Brief description of the lecture:
We all understand and appreciate that developing and bringing to market of new medicinal products requires huge investments. It is for that reason that the pharmaceutical industry (including biologics) benefits from a wide range of innovation incentive mechanisms, many of which provide some form of temporary exclusivity. Recent times have, however, demonstrated that the difficult equilibrium between the right to incentives for those who invest in developing and bringing to market new pharmaceutical products and the right to have access to health and medicinal products for society gets more and more into peril. With a view to demonstrate this disbalance, I want to focus on three areas where the last decade has shown problematic shifts: repurposing of drugs, orphan drugs and indication stacking and sub-setting and access to medicinal products and pandemics. I will demonstrate that in all those areas inequities have (slowly) crept in, and there is a need for rebalancing the right to exclusivities and needs of society, also taking into account public purse constraints.

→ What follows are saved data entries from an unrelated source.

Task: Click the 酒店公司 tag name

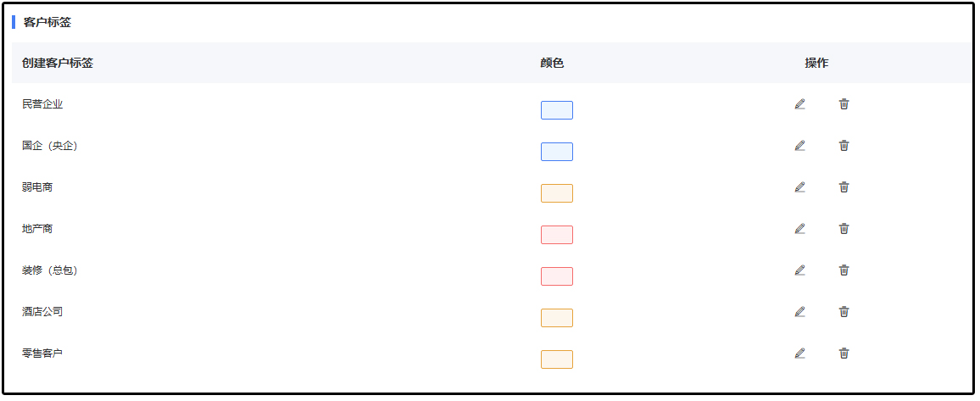Action: pyautogui.click(x=42, y=312)
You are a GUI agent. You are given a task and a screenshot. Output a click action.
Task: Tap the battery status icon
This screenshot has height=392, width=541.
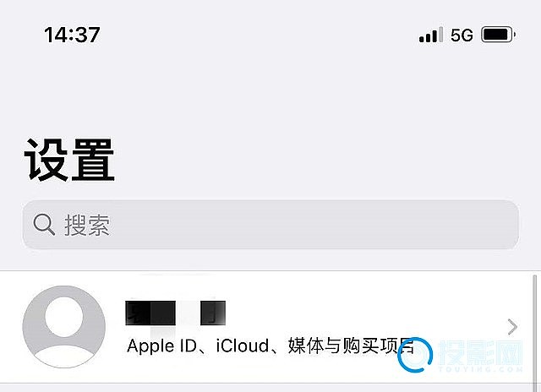click(x=498, y=35)
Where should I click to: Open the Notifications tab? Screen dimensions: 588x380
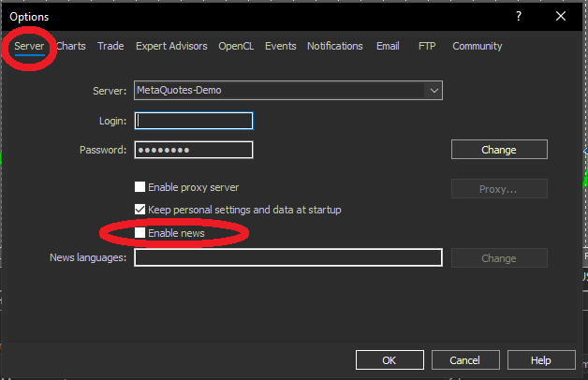point(335,46)
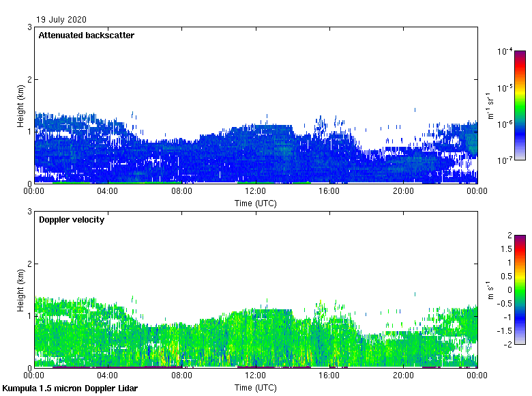Click Time (UTC) axis label below backscatter plot
532x396 pixels.
256,203
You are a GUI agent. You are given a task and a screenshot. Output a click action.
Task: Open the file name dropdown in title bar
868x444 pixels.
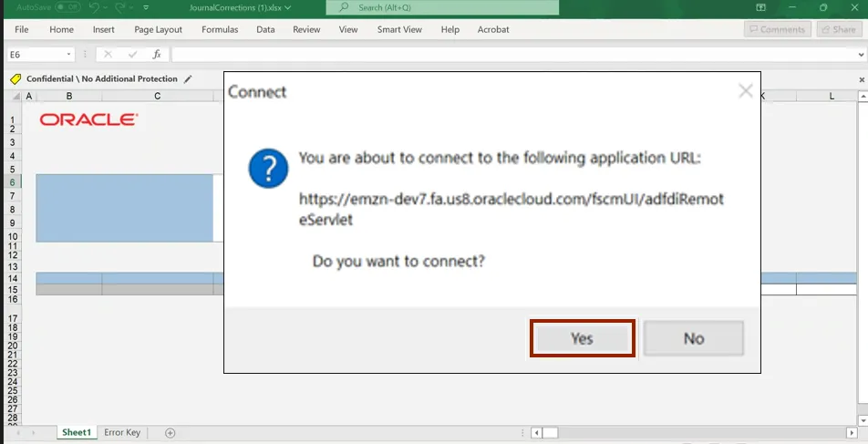coord(288,7)
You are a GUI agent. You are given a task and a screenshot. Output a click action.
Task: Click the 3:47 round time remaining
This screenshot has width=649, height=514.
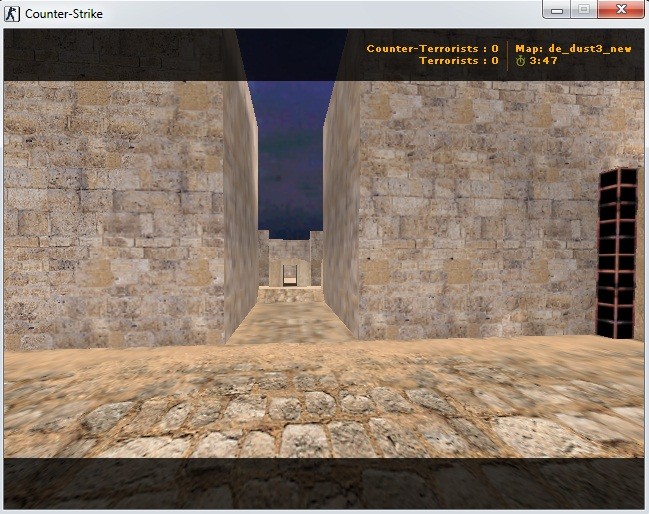pyautogui.click(x=544, y=61)
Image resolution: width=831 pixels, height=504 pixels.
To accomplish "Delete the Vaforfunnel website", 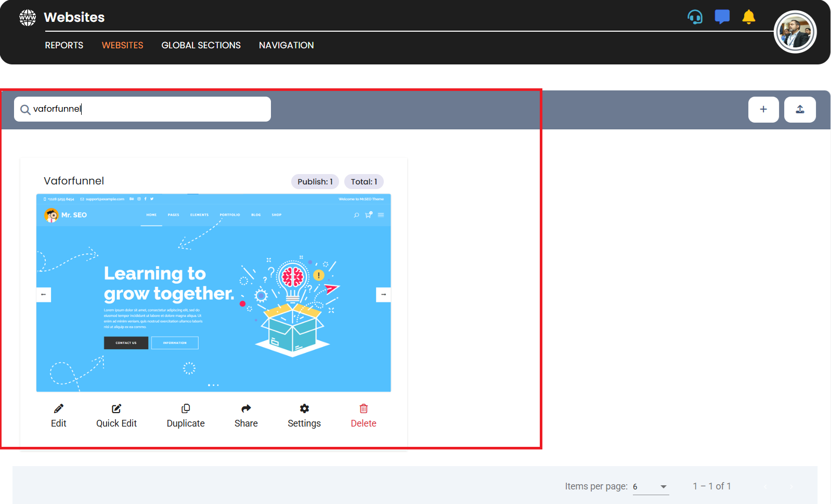I will pyautogui.click(x=363, y=416).
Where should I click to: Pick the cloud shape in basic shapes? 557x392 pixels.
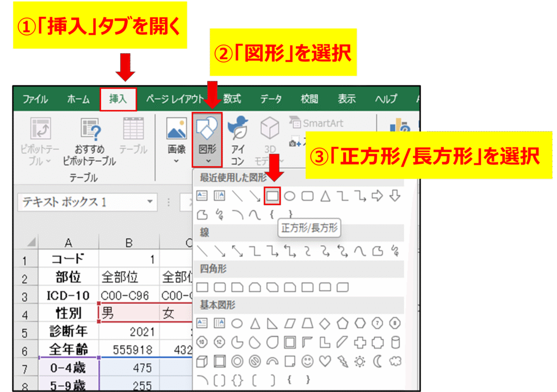tap(395, 360)
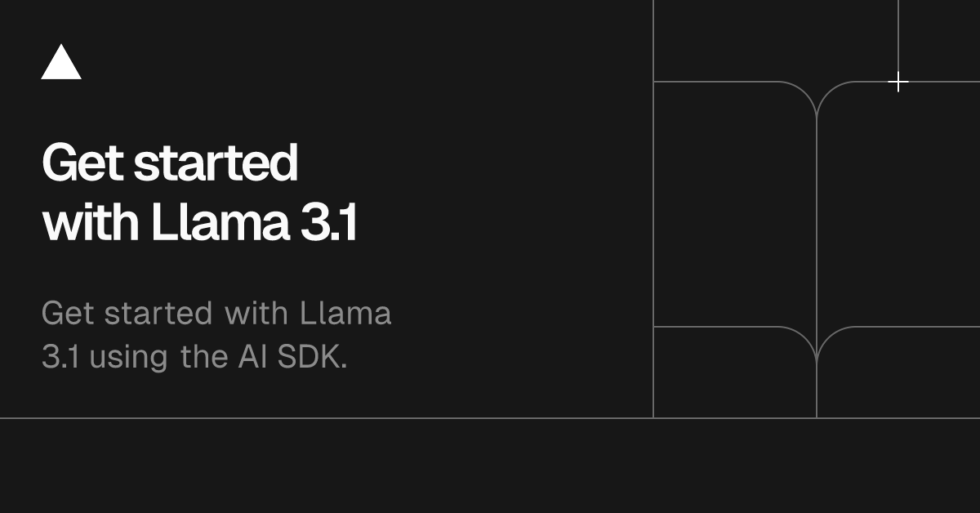
Task: Click the wide grid cell above the tall panels
Action: point(776,40)
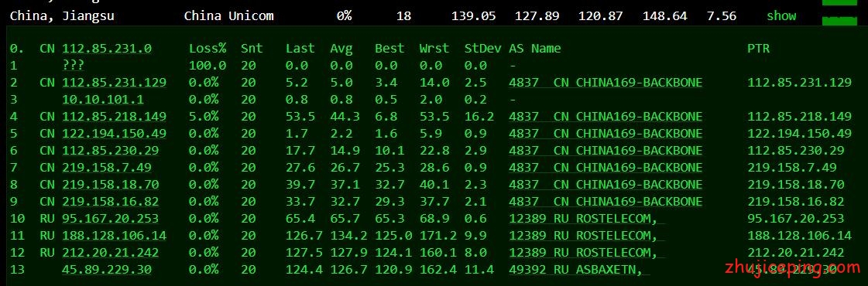
Task: Click AS link 4837 CHINA169-BACKBONE at hop 9
Action: click(606, 202)
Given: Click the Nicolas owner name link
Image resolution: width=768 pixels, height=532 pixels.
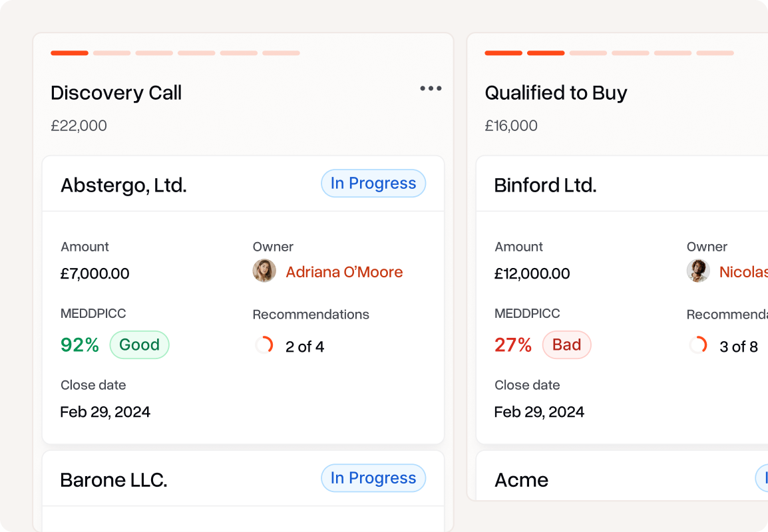Looking at the screenshot, I should 743,272.
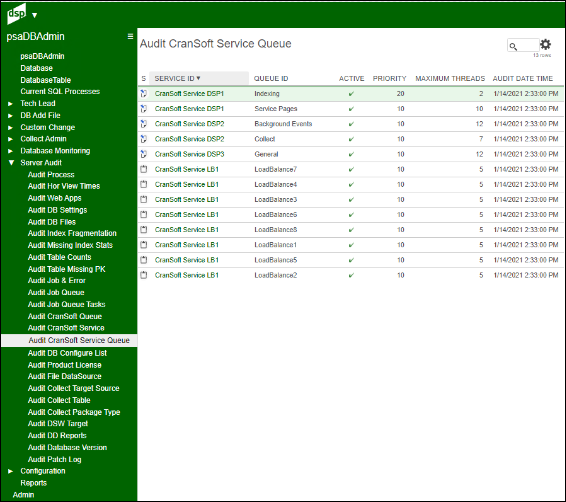Screen dimensions: 566x502
Task: Click the status icon of the LoadBalance7 row
Action: (144, 169)

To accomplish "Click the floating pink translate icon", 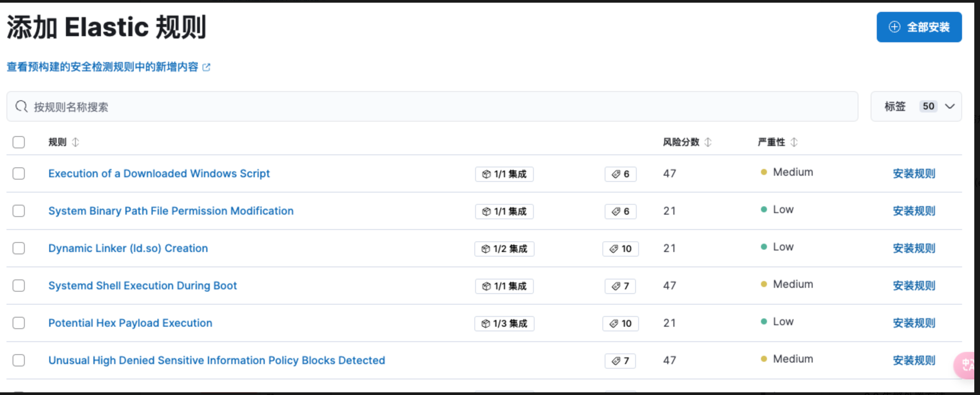I will pos(968,365).
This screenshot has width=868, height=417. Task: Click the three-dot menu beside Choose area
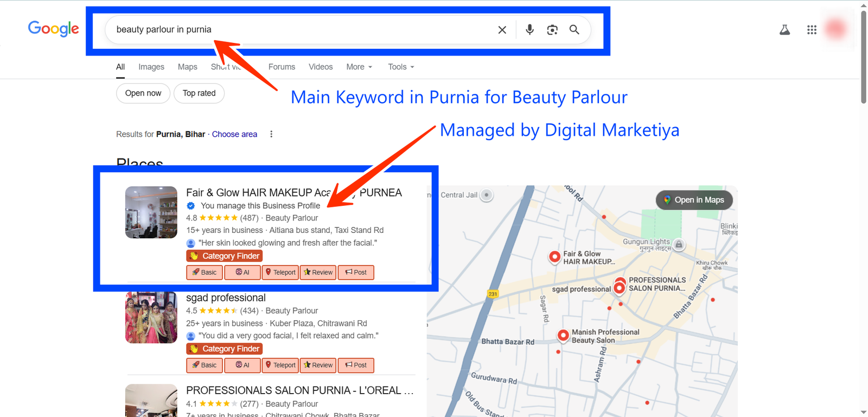coord(271,134)
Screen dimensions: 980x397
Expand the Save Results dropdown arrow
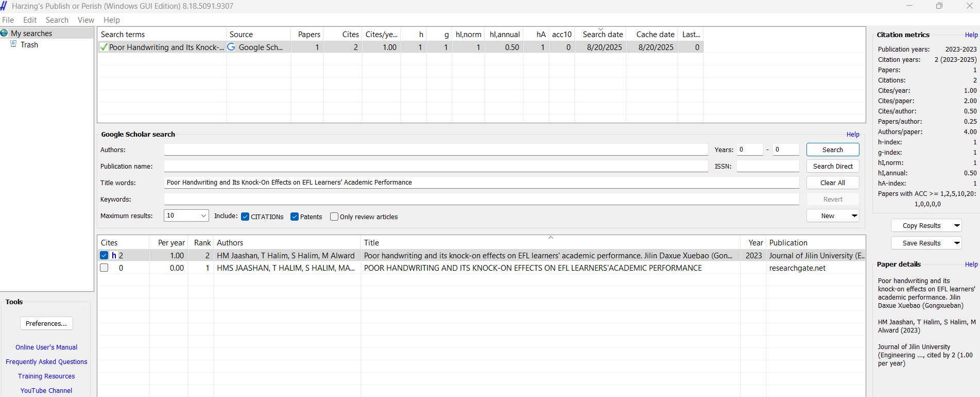[x=956, y=243]
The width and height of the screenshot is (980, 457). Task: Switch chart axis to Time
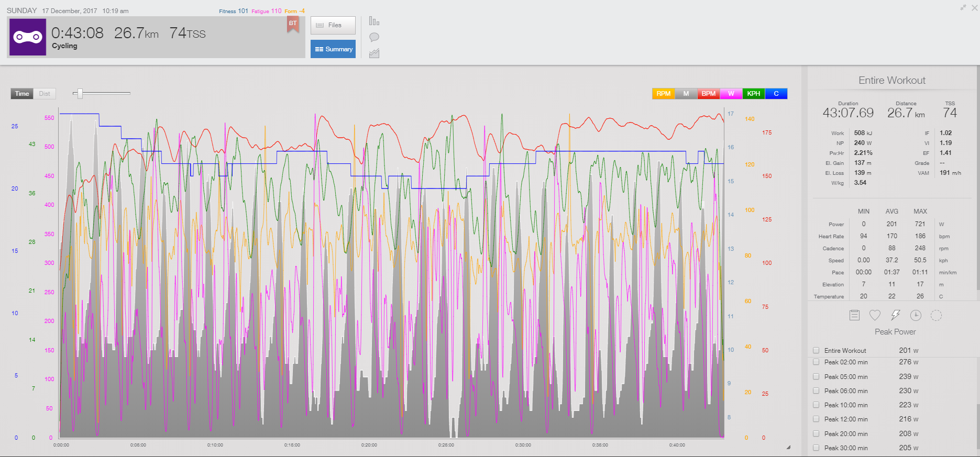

Dr. Sven J.R. Bostyn (LLB, Lic. Jur., LLM, PhD) is Associate Professor of Biomedical Innovation Law at the Centre for Advanced Studies in Biomedical Innovation Law (CeBIL http://cebil.dk ), Faculty of Law, University of Copenhagen. He was member of a Scientific Advisory Committee at the Dutch Royal Academy of Sciences (Gene Patents Committee, 2002-2003) and was between 2013 and 2016 the Chair of the Expert Committee at the European Commission on the development and implications of patent law in the field of biotechnology and genetic engineering, after having been a member of and Rapporteur at an earlier European Commission Expert Group (2003-2006). Besides the European Commission, he has also advised both the Belgian and Dutch governments on policy matters regarding patentability of biotechnological and software inventions. He is often consulted as an expert in patent law, regulatory exclusivities and licensing matters, by government institutions and by practitioners in the framework of litigation.